Is this the World Cup that will finally settle the Cristiano v Lionel row? Is this the World Cup where England will finally put to rest 52 years of hurt? Is this the World Cup where embarrassingly bad technological errors take over from embarrassingly bad human errors?
The answers you’re looking for are ‘no, of course not and probably’ but every four years we kid ourselves to think it all might somehow be different this year…
Ronaldo v Messi – Once and For All…
At the time of writing, Ronaldo has scored four in two, including a hat-trick and a last-minute worldie into the top bin against 2010 world champions Spain. He’s carrying an average team.
At the same time, Messi has missed a penner against Iceland and couldn’t dribble past Dejan Lovren, a guy with the turning circle of a cathedral who some Liverpool fans would be happy to see replaced by a wheelie bin. An average team are carrying him.
That’s the difference.
Conclusion: The greatest player in the world is Harry Kane and he’s going to lead us to World Cup glory.

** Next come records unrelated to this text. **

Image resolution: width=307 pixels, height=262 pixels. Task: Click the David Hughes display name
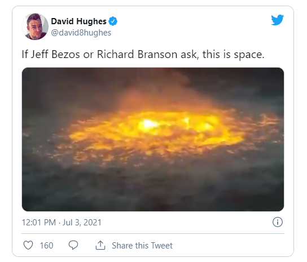[78, 21]
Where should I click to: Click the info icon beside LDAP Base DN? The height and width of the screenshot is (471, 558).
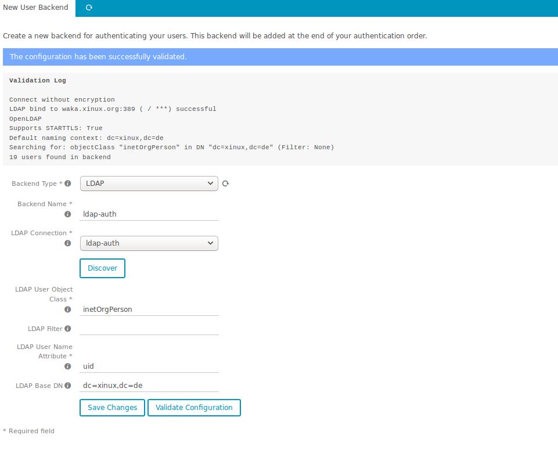click(x=68, y=386)
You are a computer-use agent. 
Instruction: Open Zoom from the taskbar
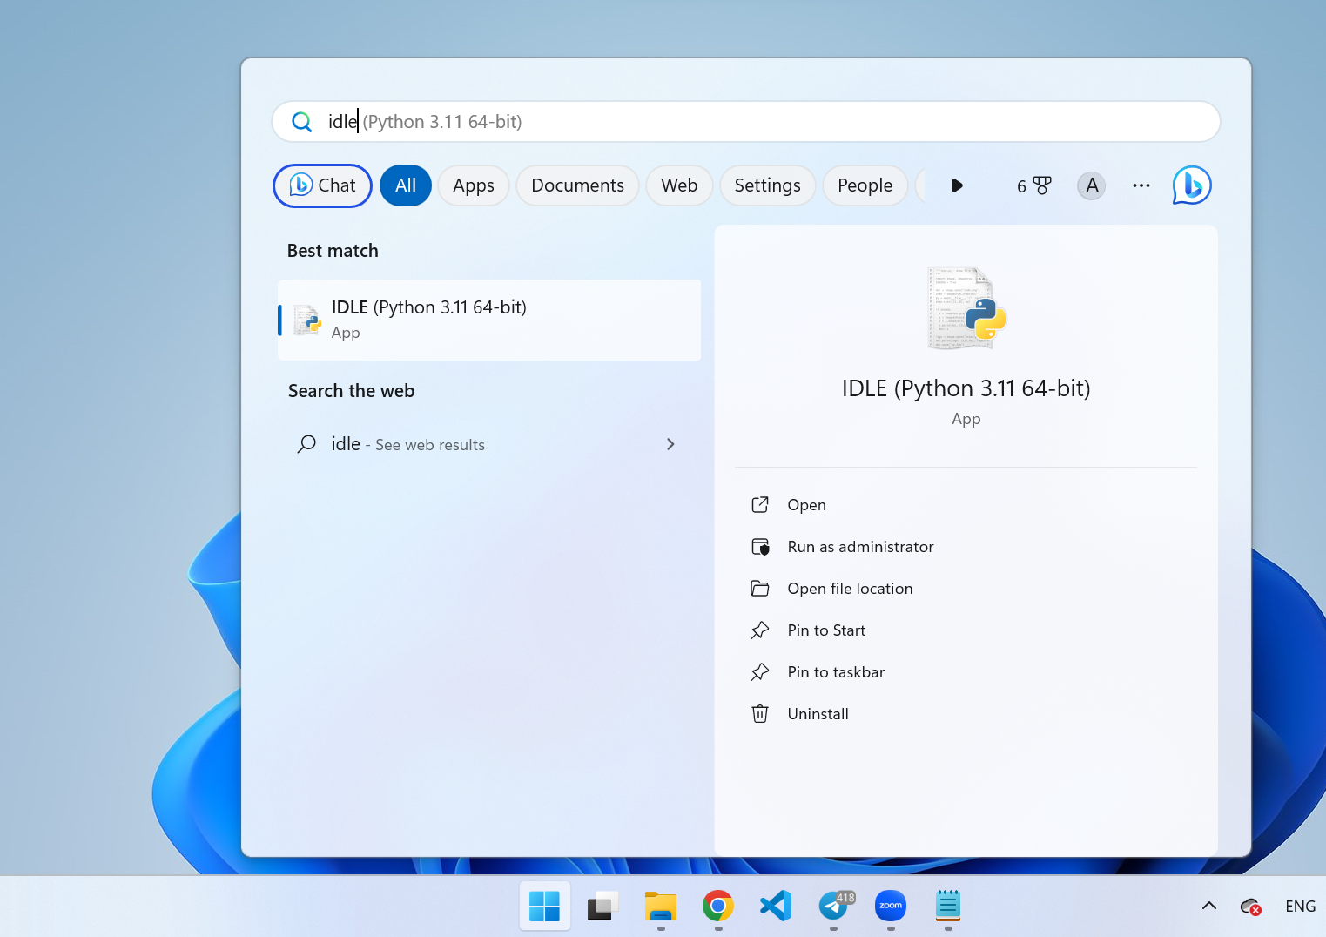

VAR – Good for the Game or Not?
Both arguments appear valid on the surface. The Video Assistant Referee is supposed to help the man in the middle make less errors. It’s purpose is to intervene when the on-field officials have made what is being laughably called a ‘clear and obvious error’ in one of four areas:
- Goals – shirt pulling and other infringements can cause goals to be disallowed
- Penalties – can be awarded (and rescinded) if there has been a clear and obvious error in the original decision
- Straight Reds – for knee-high reducers and violent conduct are subject to review but second yellows aren’t
- Mistaken identity – injustices can be rectified if the ref gets the wrong bloke
The jury seems to be out. It’s worked as it should on a few occasions but according the VAR stewards, it’s a perfectly acceptable part of the game to sumo-wrestle Harry Kane to the ground. Twice. It was both clear and obvious on that occasion that the referee really didn’t properly understand the rules of football.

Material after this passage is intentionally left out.